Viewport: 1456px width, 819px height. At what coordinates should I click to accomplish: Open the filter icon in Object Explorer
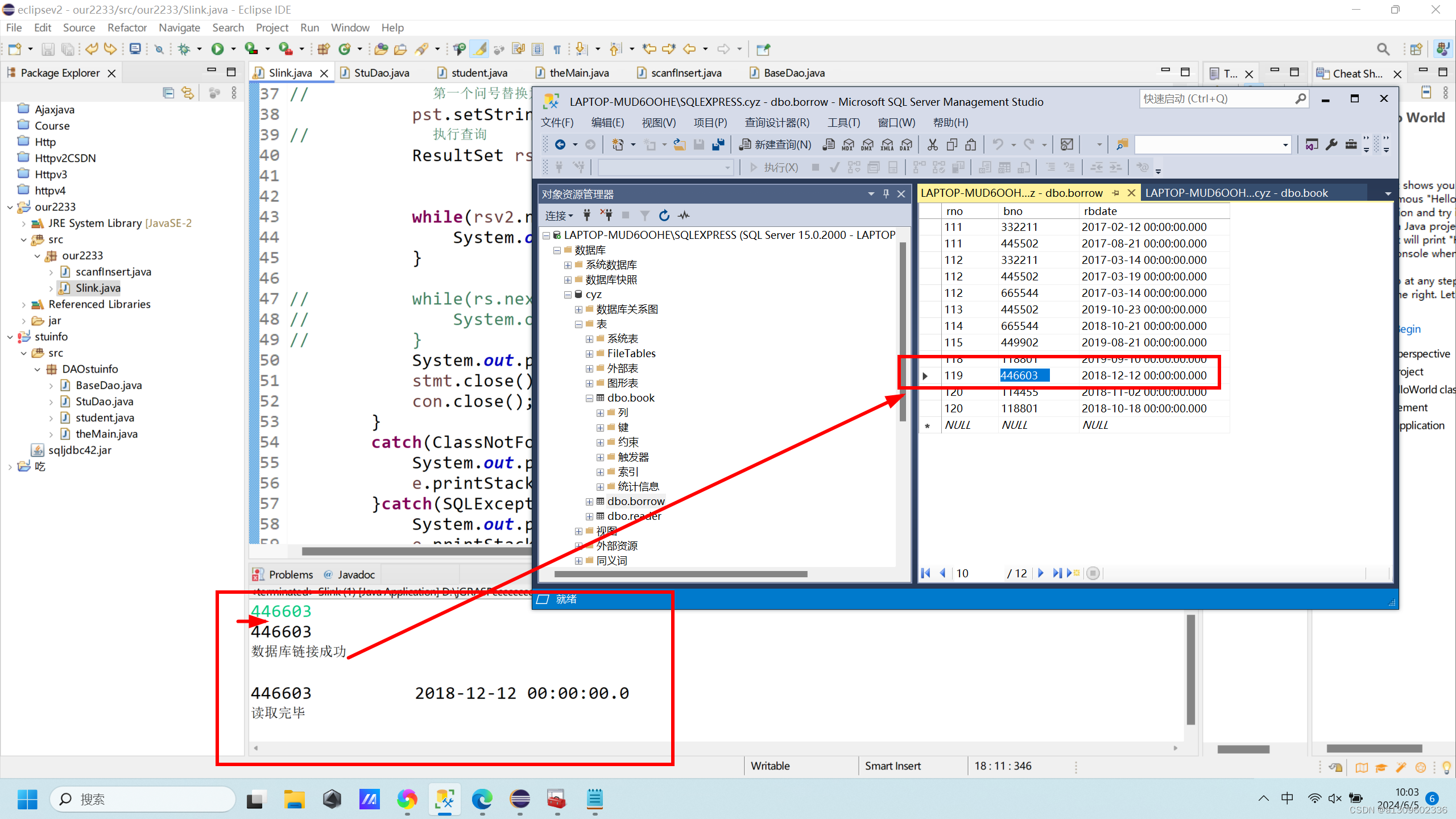(x=644, y=215)
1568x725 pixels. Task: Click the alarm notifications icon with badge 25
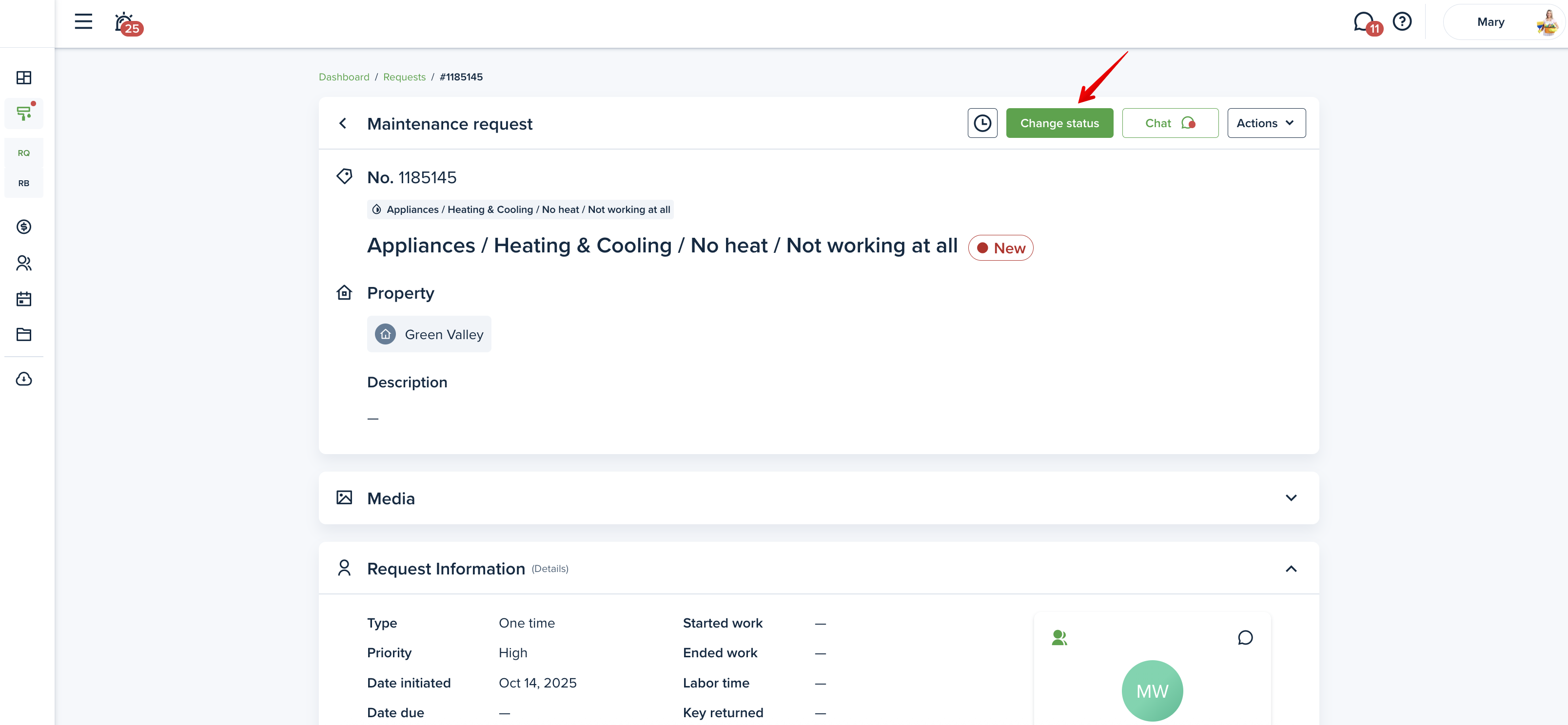pyautogui.click(x=125, y=23)
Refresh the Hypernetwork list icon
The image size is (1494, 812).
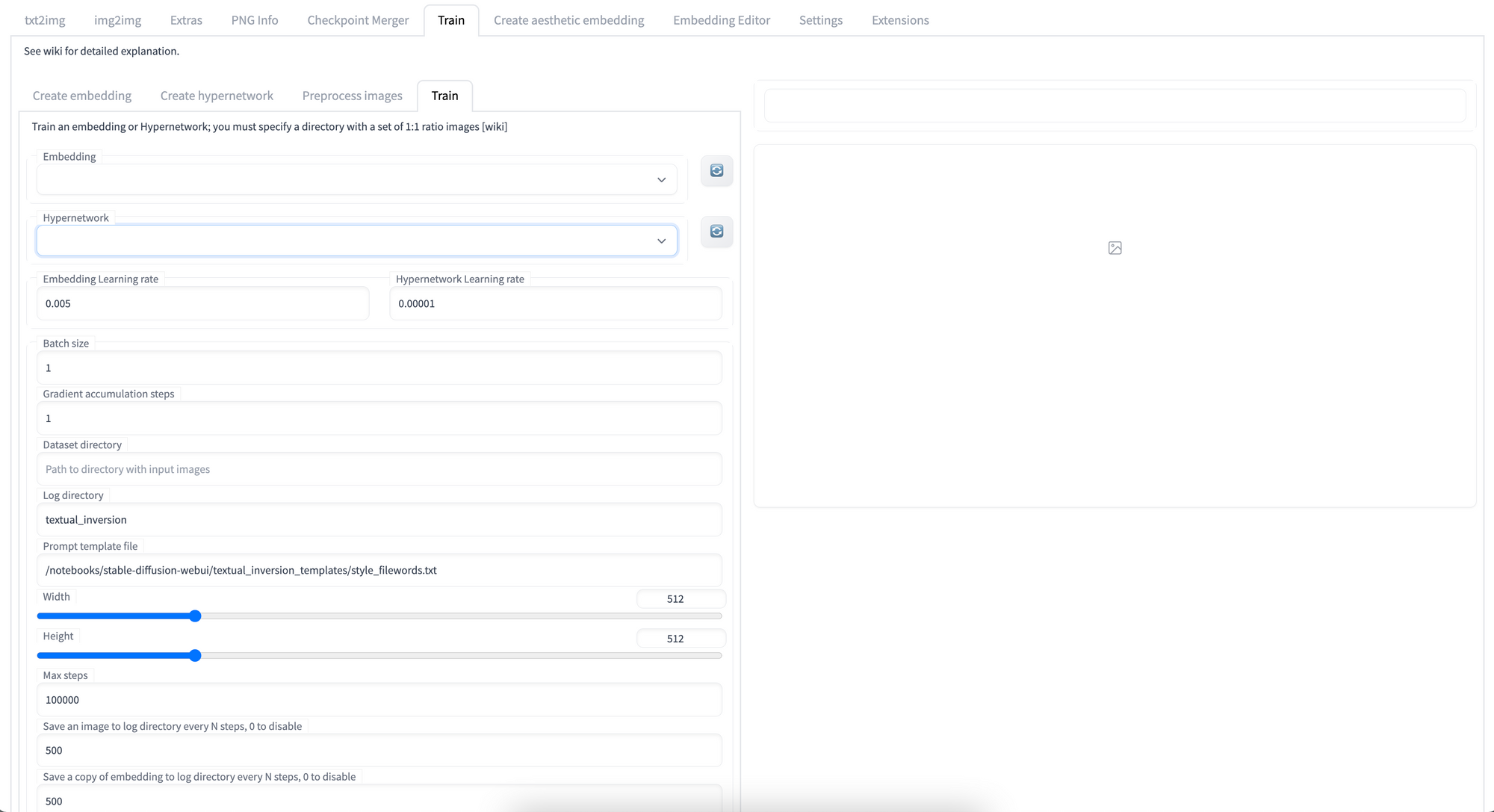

Exercise requirements:
Reproduce the material above in full, exactly, with no images.

Solution to this task:
Viewport: 1456px width, 819px height. At what coordinates should I click to accomplish: Open the filter icon in Object Explorer
(x=644, y=215)
1568x725 pixels. Task: Click the alarm notifications icon with badge 25
pyautogui.click(x=125, y=23)
Refresh the Hypernetwork list icon
The image size is (1494, 812).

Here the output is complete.